Я вслушиваюсь в его голос: тон кажется мне каким-то загадочным, но я не успеваю понять, что именно придает ему такую отстраненность, если не сказать подозрительность. Потом я перестал об этом думать, и в памяти всплыла записная книжка с моими мыслями, которые теперь пропали. Ну и что, что они пропавшие или даже изначально были пропащие, – мне все равно горька ее утрата, как будто я утратил часть себя самого.

– Ты мне траву не покосишь? – спрашивает Андрьес немного нерешительно.

– Да, конечно, – отвечаю я.

Мне вдруг становится понятно, что этим надо было заняться уже давно, там все так заросло, и когда я чинил забор, цепкая трава доходила мне до колен. Правда, тогда мне не пришло это на ум: все мои мысли были сосредоточены на досках. Но откуда он знает, что я еще не косил? Может, получает сведения от соседки – женщины, которая загорает в шезлонге? По-моему, это маловероятно, даже исключено. Или он ясновидящий, глядящий сквозь горы и долы? Или просто настолько хорошо меня знает? Либо ему Анна сказала, что мне обо всем надо напоминать, а сам я ничего не делаю, только ноты в книжечке черкаю, а все прочее воспринимаю как неприятные повинности.

– Газонокосилка в пристройке, – говорит он. Он мне это уже и раньше сообщал. Мол, в пристройке есть все нужное.

В пристройке молоток, в пристройке гвозди (и свежекупленные, и ржавые), в пристройке пила (тоже ржавая), в пристройке садовый шланг, а может, и бог тоже в пристройке, где-нибудь в шланге, почем я знаю. В общем, все на свете в пристройке, которая прилепилась к дому, словно нищий ребенок, после долгой разлуки наконец отыскавший свою мать.

Газонокосилку я там видел, но особого внимания ей не уделил.
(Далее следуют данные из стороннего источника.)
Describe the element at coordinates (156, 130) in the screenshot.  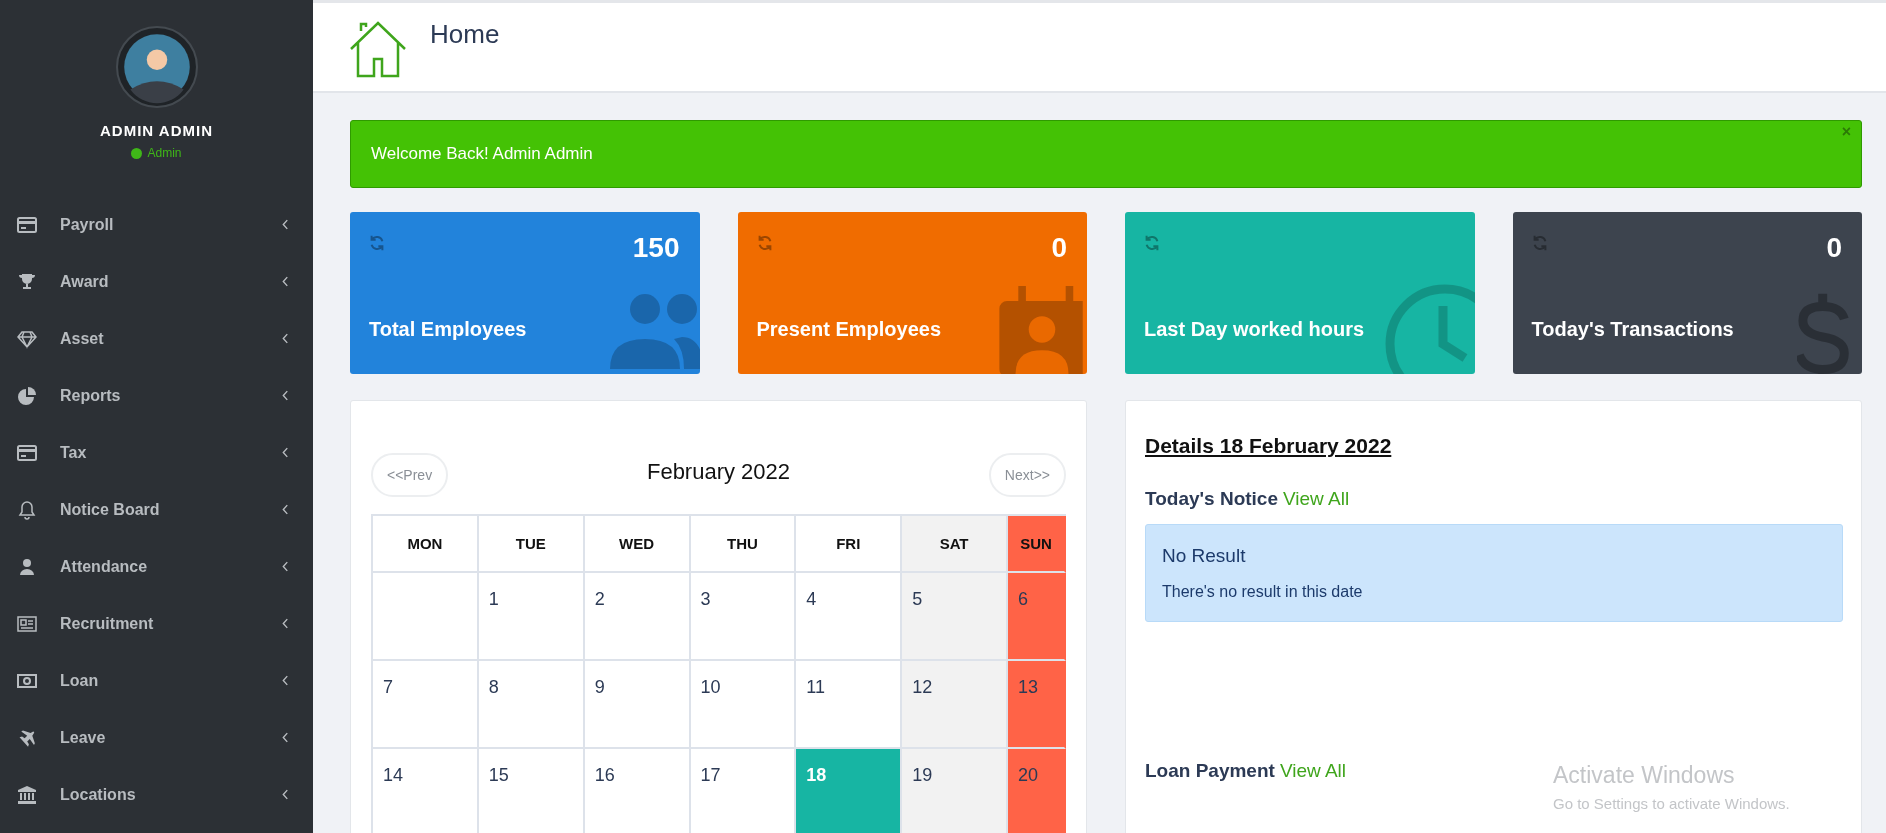
I see `user-name: ADMIN ADMIN` at that location.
Когда я в прошлый раз брал там инструменты, заметил ее: она стояла там, завернутая в брезент. После той встречи с машиной начальника местной администрации брезент ассоциируется у меня со смертью, так что сомневаюсь, что эта газонокосилка еще «жива», но попробовать можно.

– Наверное, я больше на восток ездить не буду, – сообщает мне Андрьес.

Я пытаюсь уговорить его – решать только ему. Телефонный разговор окончен, и после него я еще некоторое время стою у окна гостиной и смотрю на задний двор. Он напоминает кукурузное поле: такие у травы огромные листья.

*

После ужина (рубленый бифштекс с почем зря разваренной картошкой) я обуваюсь в сапоги, которые, как и все остальное, находятся в пристройке, и вытаскиваю газонокосилку. Там же и канистра с бензином, из которой я заливаю бензобак, затем вывожу косилку на траву перед домом и пытаюсь завести ее. В первые пять раз не удается, и я тяжело дышу от натуги: трудно вытягивать шнурок на такую большую длину. «Почему нельзя на них сделать замок зажигания, как у автомобилей?» – с раздражением думаю я. Это сложнее, чем завести старый «виллис». Но потом что-то происходит: косилка начинает трястись, изрыгает сизые тучи, напоминающие туман в горах. Этот выхлопной дым какой-то грубый, и когда я пытаюсь отдышаться после усилий, то сперва чуть не задыхаюсь от его зловония.